→ **WHAT NEEDS TO BE DONE**: Only the lines from the top of the data through the line containing "ZBX-19134 (51, 526)" should be duplicated, exactly as they appear.

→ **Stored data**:
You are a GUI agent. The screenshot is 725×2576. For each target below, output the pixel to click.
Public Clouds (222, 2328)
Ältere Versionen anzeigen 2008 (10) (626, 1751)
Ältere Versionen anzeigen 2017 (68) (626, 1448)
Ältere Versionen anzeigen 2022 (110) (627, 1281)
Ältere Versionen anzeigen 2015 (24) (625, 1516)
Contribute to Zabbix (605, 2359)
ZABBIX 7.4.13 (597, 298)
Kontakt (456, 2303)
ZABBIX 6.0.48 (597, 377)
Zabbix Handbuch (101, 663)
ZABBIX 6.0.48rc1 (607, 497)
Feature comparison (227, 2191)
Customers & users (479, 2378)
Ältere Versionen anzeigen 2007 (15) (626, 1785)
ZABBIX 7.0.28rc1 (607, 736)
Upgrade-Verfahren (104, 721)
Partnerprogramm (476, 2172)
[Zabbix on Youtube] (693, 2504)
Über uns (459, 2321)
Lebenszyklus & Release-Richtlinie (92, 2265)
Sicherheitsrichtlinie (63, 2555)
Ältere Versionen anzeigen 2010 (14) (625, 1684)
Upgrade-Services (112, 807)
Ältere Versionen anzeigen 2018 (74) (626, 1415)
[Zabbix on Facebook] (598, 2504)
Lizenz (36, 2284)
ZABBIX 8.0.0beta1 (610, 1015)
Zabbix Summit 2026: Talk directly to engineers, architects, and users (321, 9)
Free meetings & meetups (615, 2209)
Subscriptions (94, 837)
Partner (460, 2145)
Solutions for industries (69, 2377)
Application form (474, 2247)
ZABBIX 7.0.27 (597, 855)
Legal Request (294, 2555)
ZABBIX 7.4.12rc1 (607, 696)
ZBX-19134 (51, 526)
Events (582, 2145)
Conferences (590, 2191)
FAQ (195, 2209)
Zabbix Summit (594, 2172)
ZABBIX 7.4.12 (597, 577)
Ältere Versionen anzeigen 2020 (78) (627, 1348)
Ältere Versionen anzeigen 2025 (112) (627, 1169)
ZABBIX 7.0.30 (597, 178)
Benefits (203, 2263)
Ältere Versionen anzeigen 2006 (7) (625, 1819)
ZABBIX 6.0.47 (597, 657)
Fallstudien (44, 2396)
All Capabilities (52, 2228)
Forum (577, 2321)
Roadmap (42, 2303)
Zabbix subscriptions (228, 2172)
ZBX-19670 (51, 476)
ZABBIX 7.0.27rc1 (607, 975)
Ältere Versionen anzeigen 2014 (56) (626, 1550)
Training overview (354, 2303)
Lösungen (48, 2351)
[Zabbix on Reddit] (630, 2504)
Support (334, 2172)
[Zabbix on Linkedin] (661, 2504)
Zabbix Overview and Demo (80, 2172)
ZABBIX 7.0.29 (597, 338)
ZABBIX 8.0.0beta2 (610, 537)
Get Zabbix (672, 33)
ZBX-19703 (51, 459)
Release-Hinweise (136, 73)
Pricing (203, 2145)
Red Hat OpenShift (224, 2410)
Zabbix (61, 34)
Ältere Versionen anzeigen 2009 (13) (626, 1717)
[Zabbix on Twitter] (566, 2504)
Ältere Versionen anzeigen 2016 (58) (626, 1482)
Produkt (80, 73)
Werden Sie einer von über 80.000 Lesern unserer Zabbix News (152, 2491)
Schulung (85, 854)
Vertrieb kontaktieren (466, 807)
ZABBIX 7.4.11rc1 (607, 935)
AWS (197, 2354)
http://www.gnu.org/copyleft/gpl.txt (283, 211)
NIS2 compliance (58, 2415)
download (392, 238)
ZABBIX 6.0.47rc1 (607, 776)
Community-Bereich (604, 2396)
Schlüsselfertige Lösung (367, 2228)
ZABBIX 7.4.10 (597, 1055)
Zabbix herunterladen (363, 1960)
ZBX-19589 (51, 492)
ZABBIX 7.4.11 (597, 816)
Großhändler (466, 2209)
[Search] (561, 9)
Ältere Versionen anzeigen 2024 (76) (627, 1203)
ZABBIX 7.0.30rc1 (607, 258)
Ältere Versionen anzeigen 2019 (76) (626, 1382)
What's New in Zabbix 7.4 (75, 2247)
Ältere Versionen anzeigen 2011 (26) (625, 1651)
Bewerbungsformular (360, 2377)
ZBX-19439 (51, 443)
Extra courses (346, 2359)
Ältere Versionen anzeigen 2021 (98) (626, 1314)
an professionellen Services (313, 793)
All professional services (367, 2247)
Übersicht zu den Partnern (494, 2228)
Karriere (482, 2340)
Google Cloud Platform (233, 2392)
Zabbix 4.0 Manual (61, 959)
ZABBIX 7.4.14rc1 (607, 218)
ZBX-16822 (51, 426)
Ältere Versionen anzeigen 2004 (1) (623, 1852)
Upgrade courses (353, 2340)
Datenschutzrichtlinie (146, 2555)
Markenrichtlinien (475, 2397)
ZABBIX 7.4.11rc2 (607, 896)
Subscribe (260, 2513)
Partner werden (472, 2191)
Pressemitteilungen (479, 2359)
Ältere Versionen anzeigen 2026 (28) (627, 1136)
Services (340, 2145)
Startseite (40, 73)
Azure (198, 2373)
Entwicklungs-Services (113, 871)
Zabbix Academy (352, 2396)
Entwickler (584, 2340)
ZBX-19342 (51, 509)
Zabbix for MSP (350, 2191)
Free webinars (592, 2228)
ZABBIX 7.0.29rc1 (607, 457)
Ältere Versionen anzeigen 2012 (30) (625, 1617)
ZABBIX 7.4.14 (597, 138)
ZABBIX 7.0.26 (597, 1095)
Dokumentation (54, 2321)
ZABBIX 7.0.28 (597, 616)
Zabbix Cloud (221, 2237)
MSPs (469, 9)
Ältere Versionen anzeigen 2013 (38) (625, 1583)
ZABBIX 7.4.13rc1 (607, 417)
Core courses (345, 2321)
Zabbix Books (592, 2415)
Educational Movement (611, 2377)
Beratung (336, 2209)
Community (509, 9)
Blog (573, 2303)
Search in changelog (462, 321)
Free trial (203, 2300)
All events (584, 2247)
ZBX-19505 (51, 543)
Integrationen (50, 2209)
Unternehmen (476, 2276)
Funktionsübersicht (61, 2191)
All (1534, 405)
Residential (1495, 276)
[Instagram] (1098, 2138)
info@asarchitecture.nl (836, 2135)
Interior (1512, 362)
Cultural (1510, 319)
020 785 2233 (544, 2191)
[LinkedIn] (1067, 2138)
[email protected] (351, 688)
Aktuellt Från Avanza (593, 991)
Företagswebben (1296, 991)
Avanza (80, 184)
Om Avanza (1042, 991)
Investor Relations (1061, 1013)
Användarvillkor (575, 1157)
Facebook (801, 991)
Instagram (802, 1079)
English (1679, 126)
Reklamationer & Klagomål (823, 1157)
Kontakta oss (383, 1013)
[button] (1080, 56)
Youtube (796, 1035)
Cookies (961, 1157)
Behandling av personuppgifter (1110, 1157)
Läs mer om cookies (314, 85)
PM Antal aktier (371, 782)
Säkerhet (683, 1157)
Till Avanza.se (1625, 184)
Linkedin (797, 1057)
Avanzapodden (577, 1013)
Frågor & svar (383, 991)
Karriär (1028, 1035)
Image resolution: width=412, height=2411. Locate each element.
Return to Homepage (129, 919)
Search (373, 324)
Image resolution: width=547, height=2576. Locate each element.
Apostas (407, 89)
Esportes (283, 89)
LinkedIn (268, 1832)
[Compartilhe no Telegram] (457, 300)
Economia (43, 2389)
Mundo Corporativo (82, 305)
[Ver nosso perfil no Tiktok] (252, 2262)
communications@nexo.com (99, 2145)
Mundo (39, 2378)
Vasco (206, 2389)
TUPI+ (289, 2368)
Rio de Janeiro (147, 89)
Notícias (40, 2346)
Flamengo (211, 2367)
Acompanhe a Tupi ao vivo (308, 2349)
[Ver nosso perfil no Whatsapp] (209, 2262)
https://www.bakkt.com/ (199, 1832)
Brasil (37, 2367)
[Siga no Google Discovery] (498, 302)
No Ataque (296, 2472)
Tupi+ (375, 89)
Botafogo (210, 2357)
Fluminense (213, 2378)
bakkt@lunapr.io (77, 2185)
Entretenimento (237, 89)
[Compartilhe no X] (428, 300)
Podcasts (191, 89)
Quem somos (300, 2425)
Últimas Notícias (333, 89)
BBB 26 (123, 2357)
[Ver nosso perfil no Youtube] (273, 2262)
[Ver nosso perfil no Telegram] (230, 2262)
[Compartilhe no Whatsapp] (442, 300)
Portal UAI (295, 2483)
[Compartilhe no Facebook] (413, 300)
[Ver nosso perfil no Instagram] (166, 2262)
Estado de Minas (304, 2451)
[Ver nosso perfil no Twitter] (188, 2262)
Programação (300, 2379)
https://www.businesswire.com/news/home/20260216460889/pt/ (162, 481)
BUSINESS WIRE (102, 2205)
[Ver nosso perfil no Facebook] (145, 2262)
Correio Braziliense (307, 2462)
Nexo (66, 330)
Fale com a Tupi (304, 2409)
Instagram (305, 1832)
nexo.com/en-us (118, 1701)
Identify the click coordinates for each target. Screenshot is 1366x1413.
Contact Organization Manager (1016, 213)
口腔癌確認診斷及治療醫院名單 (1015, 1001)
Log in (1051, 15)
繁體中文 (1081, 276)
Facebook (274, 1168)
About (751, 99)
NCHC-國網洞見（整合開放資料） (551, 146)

→ **RESULT OF THIS EXERCISE**:
You are a GUI agent. The screenshot is 725×2576. For each target below, output the pixel to click.
Public Clouds (222, 2328)
Ältere Versionen anzeigen 2008 (10) (626, 1751)
Ältere Versionen anzeigen 2017 (68) (626, 1448)
Ältere Versionen anzeigen 2022 (110) (627, 1281)
Ältere Versionen anzeigen 2015 (24) (625, 1516)
Contribute to Zabbix (605, 2359)
ZABBIX 7.4.13 (597, 298)
Kontakt (456, 2303)
ZABBIX 6.0.48 (597, 377)
Zabbix Handbuch (101, 663)
ZABBIX 6.0.48rc1 (607, 497)
Feature comparison (227, 2191)
Customers & users (479, 2378)
Ältere Versionen anzeigen 2007 (15) (626, 1785)
ZABBIX 7.0.28rc1 (607, 736)
Upgrade-Verfahren (104, 721)
Partnerprogramm (476, 2172)
[Zabbix on Youtube] (693, 2504)
Über uns (459, 2321)
Lebenszyklus & Release-Richtlinie (92, 2265)
Sicherheitsrichtlinie (63, 2555)
Ältere Versionen anzeigen 2010 (14) (625, 1684)
Upgrade-Services (112, 807)
Ältere Versionen anzeigen 2018 (74) (626, 1415)
[Zabbix on Facebook] (598, 2504)
Lizenz (36, 2284)
ZABBIX 8.0.0beta1 (610, 1015)
Zabbix Summit 2026: Talk directly to engineers, architects, and users (321, 9)
Free meetings & meetups (615, 2209)
Subscriptions (94, 837)
Partner (460, 2145)
Solutions for industries (69, 2377)
Application form (474, 2247)
ZABBIX 7.0.27 (597, 855)
Legal Request (294, 2555)
ZABBIX 7.4.12rc1 (607, 696)
ZBX-19134 (51, 526)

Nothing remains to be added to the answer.